Le mille domande della gente
Angelo è rimasto colpito anche dall’attenzione riservata in seguito al controllo della salute del donatore: «Ci sono stati controlli regolari prima molto ravvicinati, e poi una volta all’anno. C’è la possibilità di proseguirli per dieci anni ma li ho interrotti prima, perché mi sono trasferito in Valtellina. Comunque, sono sempre stato bene, dopo la donazione ho provato solo un po’ di stanchezza e in accordo con il mio medico di base mi sono regalato un giorno di malattia».
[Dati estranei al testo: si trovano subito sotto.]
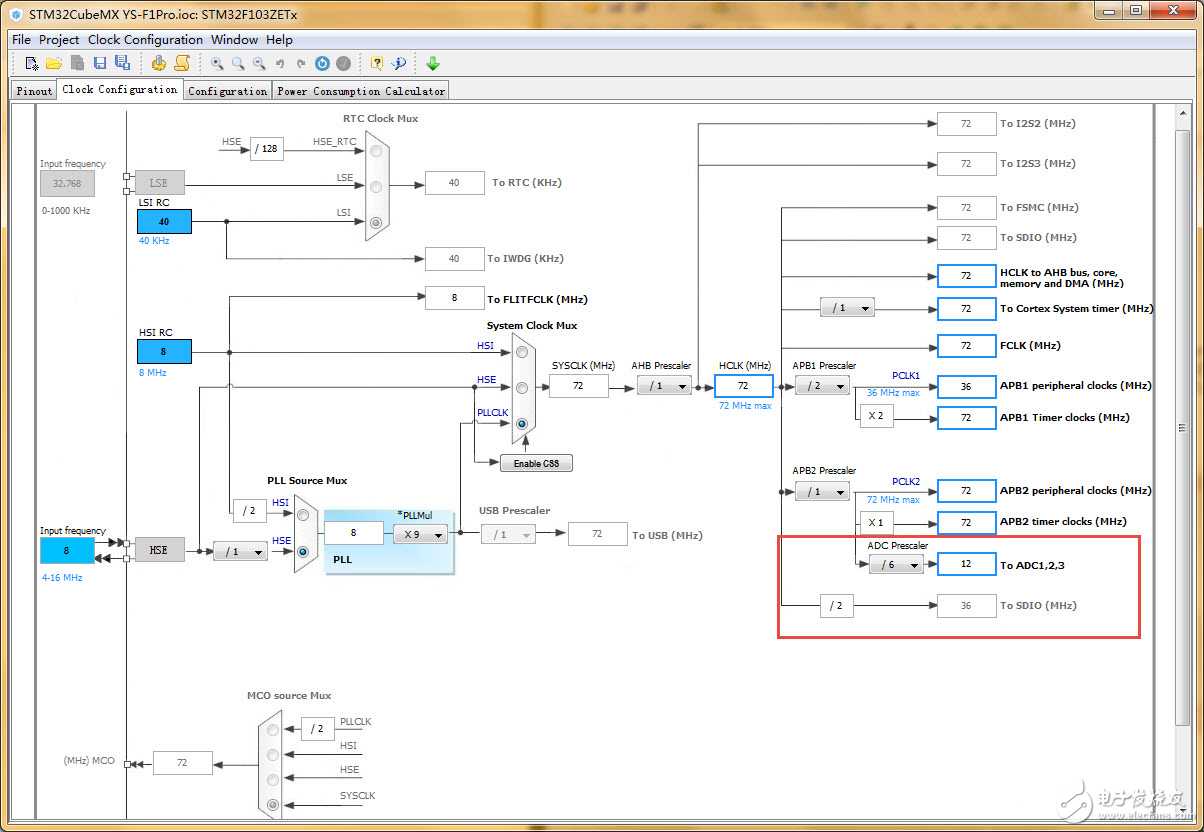Open a project with the yellow folder icon
The image size is (1204, 832).
[x=54, y=63]
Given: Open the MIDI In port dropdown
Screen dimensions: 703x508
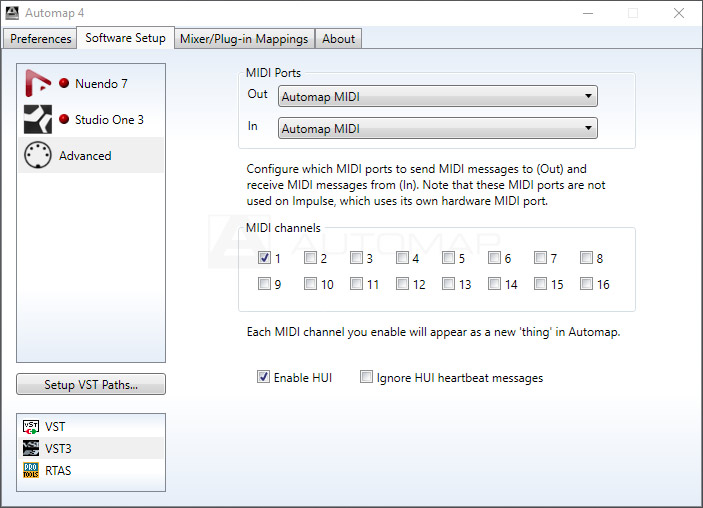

Ha sempre parlato della sua esperienza, con la speranza di suscitare in altri il desiderio di compiere lo stesso gesto: «Quando la gente scopre che ho donato il midollo mi pone mille domande. Lo capisco, lo avrei fatto anch’io prima di compiere questo gesto importante. Molti mi chiedono se fa male, perché ci sono tanti luoghi comuni, qualcuno si fa idee sbagliate. In realtà si tratta di un procedimento piuttosto semplice e poco invasivo. Altri mi chiedono notizie del ricevente, oppure si preoccupano di sapere se la donazione preclude la possibilità di aiutare un familiare nel caso ce ne fosse bisogno: in realtà in casi come questi è previsto che si possa comunque ripetere. Mi sono sentito dall’inizio alla fine molto tranquillo e al sicuro, grazie a medici e infermieri competenti e disponibili».
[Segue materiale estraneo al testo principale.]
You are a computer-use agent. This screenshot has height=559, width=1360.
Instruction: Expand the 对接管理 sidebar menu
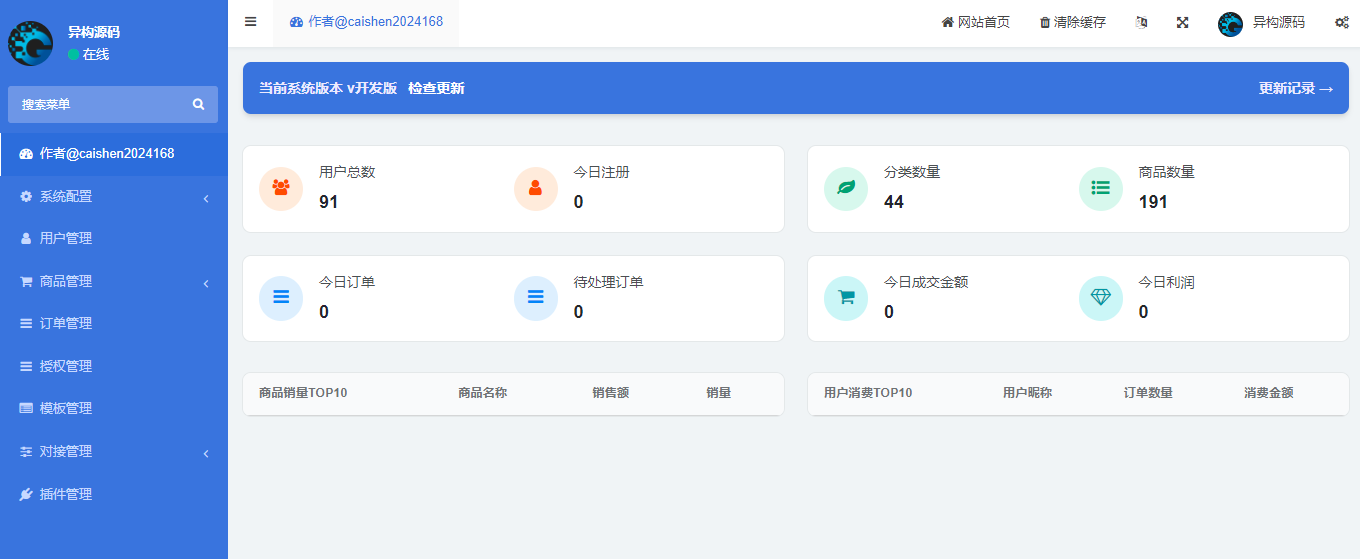[x=113, y=452]
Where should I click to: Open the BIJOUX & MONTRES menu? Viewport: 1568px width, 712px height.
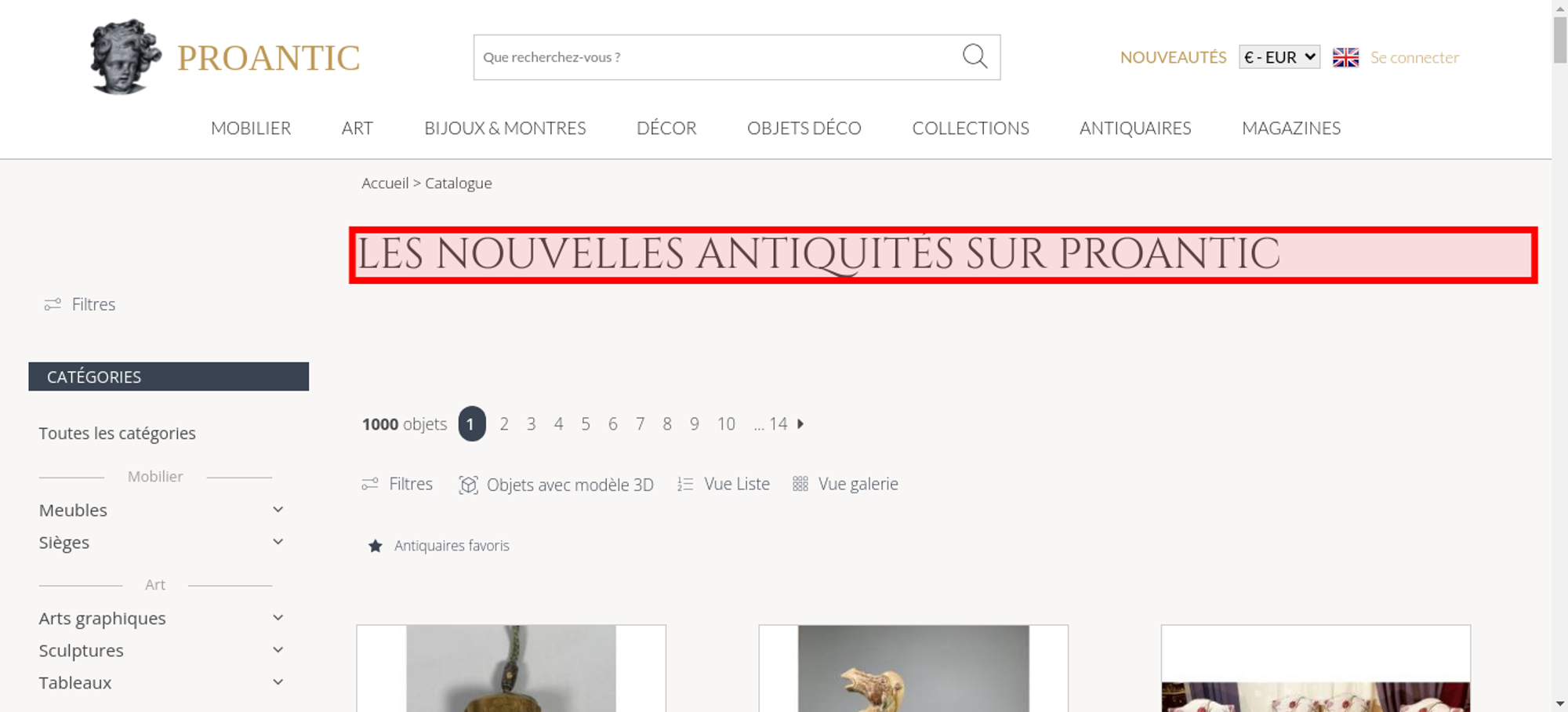click(505, 129)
Angelo è stato comunque guidato in tutto il percorso da una forte motivazione: «Ero convinto fin dall’inizio di voler donare, e per farlo sarei stato disposto anche a sopportare più fatica e dolore, perché un sacrificio si può fare per salvare una vita. Anche per questo sono contento di raccontare la mia storia e mi piacerebbe che ci fossero molti più donatori: basta poco, perché è alla portata di tutti».